At the beginning of the year, General Motors CEO Rick Wagoner stood onstage at the International Auto Show in Detroit alongside a sign that read "Here to Stay." It was, as it turned out, wishful thinking.

Not even four months later, the Obama Administration has told Wagoner to go, making him the first high-level casualty in what is sure to be a painful and perilous restructuring process for GM, a fallen corporate giant whose name was once synonymous with U.S. industry. White House officials have determined that the viability plan Wagoner submitted in February — a condition of the billions in aid the government loaned the company late last year — lacks credibility.

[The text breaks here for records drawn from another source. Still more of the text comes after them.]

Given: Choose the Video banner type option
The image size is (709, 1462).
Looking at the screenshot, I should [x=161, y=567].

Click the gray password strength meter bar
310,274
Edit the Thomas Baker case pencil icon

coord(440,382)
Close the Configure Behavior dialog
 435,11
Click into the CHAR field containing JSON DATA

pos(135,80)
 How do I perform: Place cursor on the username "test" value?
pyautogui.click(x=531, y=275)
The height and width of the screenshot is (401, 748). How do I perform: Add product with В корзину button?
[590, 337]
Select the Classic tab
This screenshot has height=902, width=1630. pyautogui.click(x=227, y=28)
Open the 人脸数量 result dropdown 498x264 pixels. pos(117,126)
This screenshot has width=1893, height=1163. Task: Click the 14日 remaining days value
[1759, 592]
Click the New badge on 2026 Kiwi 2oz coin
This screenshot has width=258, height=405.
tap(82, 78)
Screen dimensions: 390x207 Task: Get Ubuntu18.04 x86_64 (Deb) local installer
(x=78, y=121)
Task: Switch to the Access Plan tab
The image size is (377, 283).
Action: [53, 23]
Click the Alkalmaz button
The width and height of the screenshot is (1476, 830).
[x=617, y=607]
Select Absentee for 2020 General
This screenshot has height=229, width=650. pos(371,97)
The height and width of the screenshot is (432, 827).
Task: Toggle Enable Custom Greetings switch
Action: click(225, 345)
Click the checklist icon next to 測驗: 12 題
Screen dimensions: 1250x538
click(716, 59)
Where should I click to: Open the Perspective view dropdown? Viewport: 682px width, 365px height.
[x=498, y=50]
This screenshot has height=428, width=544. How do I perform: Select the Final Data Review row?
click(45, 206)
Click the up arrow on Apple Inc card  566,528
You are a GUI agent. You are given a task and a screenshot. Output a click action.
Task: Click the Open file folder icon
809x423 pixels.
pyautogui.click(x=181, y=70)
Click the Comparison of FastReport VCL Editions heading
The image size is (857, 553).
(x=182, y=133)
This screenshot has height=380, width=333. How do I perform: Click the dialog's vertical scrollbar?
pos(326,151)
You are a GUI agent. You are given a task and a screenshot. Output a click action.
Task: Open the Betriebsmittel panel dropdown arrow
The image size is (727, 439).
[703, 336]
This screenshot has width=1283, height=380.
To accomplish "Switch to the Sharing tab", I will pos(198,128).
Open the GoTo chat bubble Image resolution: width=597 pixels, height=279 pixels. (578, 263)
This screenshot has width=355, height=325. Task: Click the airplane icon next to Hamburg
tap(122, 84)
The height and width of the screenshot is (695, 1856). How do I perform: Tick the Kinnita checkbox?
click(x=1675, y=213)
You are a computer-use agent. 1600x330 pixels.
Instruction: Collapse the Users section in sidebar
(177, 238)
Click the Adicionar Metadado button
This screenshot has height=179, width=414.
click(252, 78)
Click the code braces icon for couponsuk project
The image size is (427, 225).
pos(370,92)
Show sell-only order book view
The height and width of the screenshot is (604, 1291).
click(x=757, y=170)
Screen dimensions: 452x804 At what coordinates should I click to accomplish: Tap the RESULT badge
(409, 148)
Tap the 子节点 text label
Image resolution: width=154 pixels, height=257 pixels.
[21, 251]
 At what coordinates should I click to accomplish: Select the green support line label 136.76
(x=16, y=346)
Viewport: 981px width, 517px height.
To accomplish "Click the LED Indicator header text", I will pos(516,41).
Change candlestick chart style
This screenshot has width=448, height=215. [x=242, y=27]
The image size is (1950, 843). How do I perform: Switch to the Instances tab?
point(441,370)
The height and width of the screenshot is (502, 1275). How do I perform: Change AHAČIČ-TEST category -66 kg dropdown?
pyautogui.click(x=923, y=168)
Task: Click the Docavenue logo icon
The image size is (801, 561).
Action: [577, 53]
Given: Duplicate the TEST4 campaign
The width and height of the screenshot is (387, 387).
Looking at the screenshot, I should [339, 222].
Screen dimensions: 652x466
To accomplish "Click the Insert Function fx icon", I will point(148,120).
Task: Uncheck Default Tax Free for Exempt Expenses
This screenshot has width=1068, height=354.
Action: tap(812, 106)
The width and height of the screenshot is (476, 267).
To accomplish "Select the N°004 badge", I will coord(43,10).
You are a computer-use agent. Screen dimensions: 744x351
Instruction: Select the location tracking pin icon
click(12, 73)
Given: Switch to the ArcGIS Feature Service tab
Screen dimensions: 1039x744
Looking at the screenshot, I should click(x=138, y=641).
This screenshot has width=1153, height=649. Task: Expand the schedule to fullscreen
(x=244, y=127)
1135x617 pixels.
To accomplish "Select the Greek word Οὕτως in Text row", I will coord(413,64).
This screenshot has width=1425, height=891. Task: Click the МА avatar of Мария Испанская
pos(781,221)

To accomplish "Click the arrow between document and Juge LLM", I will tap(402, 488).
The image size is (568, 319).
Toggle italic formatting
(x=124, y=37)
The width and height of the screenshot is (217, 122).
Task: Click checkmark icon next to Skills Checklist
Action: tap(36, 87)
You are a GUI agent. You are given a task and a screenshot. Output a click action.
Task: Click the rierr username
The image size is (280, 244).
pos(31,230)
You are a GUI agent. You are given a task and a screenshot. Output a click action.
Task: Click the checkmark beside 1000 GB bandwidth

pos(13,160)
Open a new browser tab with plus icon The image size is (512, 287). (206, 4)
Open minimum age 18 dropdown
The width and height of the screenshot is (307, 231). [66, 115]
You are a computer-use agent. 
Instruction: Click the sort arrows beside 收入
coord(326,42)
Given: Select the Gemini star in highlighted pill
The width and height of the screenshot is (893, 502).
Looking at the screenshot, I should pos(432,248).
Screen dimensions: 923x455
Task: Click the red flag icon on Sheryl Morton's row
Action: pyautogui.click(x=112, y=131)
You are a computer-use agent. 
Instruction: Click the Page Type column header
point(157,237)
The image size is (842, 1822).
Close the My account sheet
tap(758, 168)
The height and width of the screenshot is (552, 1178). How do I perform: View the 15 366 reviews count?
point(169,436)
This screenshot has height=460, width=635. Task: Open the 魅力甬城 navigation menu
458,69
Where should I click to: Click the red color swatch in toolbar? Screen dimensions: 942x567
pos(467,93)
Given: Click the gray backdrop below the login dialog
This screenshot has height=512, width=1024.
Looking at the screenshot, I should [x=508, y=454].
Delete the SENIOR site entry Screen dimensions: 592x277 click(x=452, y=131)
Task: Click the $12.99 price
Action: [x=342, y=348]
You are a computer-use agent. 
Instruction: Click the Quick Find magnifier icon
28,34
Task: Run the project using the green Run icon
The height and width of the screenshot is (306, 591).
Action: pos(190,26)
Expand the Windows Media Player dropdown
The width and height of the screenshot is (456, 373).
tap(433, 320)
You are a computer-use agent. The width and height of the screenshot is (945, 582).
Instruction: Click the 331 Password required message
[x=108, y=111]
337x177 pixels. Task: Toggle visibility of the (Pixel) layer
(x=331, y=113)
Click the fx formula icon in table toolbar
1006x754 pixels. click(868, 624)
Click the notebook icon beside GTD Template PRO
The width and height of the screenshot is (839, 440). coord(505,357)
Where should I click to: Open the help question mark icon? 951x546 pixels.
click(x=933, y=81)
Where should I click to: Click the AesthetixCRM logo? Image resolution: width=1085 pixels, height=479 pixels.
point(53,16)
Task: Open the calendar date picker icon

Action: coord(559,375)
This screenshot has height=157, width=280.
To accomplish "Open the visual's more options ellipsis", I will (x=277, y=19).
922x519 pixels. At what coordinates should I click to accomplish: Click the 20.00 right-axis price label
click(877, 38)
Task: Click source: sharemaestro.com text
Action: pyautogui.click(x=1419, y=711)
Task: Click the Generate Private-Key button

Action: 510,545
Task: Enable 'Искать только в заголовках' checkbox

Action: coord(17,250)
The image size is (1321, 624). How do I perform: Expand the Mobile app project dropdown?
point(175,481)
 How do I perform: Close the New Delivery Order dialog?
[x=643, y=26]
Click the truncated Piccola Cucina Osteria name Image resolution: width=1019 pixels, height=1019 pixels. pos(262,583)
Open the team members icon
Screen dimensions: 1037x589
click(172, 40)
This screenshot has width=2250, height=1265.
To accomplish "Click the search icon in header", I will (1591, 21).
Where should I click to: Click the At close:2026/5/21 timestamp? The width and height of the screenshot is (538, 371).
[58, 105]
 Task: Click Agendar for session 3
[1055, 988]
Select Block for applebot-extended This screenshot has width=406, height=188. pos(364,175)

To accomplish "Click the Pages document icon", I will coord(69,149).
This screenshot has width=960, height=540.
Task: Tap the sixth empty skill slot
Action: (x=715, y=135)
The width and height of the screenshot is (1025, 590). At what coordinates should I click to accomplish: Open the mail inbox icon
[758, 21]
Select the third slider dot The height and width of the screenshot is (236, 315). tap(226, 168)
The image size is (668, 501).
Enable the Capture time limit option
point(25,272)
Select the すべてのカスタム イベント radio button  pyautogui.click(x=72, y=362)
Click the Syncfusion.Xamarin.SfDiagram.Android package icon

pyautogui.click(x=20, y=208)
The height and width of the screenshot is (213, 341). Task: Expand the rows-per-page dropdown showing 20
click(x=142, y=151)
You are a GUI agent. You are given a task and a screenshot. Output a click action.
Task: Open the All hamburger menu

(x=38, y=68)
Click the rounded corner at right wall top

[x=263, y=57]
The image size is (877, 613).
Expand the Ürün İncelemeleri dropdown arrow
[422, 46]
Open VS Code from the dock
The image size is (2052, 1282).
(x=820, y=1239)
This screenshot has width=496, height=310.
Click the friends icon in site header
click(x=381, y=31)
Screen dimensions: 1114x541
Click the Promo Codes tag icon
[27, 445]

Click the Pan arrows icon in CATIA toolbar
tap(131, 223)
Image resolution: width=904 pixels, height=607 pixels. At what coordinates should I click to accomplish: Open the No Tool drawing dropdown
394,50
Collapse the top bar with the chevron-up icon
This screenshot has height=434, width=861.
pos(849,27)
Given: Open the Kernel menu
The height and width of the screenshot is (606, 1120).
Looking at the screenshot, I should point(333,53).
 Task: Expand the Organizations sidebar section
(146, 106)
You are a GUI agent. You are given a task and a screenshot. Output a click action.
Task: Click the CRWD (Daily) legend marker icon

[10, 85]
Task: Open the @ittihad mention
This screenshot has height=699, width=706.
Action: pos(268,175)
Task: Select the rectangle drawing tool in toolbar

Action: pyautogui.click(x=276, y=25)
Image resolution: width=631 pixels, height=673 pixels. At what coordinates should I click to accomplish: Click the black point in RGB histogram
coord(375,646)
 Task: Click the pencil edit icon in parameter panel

As such, President Barack Obama has decided on a "clean-sheet-of-paper approach" that will involve new management and significant losses for the company's creditors, suppliers, dealers and workers, according to senior Administration officials. "Even greater sacrifices will be required from all stakeholders," one official said. (See the 50 worst cars of all time.)

At the same time, the White House has determined that Chrysler, another struggling automaker, will have to find a way in the next month to come to a partnership agreement with the Italian automaker Fiat, or face a likely dissolution; the White House has no plans to request the resignation of Chrysler's CEO, Robert Nardelli. Since late last year, both GM and Chrysler have sustained themselves on $17.4 billion in U.S. government aid. The third major U.S. auto company, Ford, has thus far declined any bailout funds, saying it has enough cash and credit to continue operations through 2009, despite an industry-wide collapse in car and truck sales.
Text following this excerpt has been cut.